Trends in Initial Hospitalizations of Patients with Newly Diagnosed Sjogren’s Disease in Poland Between 2012 and 2023: A Retrospective Data Analysis


1. Introduction

Sjögren’s disease (SjD, formerly referred to as Sjögren’s syndrome or Sjögren syndrome) is a chronic autoimmune disease primarily affecting exocrine glands, leading to sicca symptoms, such as xerophthalmia and xerostomia. However, beyond glandular dysfunction, SjD is a systemic condition with the potential to involve multiple organ systems, increasing the risk of severe complications, comorbidities, and long-term morbidity.

Although numerous studies have explored the immunological and clinical aspects of SjD, research focusing on hospitalization patterns, demographic characteristics, and factors influencing the length of hospital stay remains limited. Given the progressive nature of SjD and its frequent coexistence with other autoimmune and metabolic diseases, understanding these factors is crucial for optimizing healthcare strategies and improving patient outcomes.
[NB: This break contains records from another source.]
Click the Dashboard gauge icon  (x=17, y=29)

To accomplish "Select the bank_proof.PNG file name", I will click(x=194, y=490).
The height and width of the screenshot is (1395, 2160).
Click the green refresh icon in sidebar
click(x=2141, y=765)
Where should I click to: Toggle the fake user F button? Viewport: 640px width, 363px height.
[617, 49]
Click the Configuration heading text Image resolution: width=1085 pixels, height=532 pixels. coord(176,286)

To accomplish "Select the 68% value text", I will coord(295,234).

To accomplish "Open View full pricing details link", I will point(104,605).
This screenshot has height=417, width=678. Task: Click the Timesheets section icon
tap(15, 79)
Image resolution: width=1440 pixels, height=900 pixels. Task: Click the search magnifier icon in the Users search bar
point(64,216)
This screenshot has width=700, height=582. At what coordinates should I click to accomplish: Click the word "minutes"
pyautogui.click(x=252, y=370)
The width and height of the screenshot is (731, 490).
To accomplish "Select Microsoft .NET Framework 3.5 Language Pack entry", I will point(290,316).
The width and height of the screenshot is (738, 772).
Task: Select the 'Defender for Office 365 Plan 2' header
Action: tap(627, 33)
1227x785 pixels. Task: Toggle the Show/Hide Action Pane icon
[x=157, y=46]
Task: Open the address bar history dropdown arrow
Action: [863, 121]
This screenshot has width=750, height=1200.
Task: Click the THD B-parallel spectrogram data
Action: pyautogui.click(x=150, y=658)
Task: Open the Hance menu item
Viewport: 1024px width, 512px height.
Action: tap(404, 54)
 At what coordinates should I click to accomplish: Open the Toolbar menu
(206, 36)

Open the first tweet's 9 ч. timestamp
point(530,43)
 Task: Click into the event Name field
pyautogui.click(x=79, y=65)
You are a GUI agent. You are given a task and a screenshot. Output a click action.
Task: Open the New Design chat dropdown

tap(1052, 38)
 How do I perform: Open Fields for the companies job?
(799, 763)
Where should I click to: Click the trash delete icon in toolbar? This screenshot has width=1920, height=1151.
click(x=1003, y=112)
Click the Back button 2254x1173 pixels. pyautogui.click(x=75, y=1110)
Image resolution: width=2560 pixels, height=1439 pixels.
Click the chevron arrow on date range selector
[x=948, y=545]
This study aims to provide a comprehensive analysis of first-time hospitalizations associated with SjD in Poland between 2012 and 2023. By evaluating hospitalization frequency, patient demographics, comorbidities, and factors affecting the length of hospital stay, we seek to identify key trends that may inform better disease management, early intervention strategies, and healthcare resource allocation. Our findings can contribute to a more integrated approach to SjD care, emphasizing early diagnosis, outpatient management, and targeted interventions to reduce the burden of hospital admissions.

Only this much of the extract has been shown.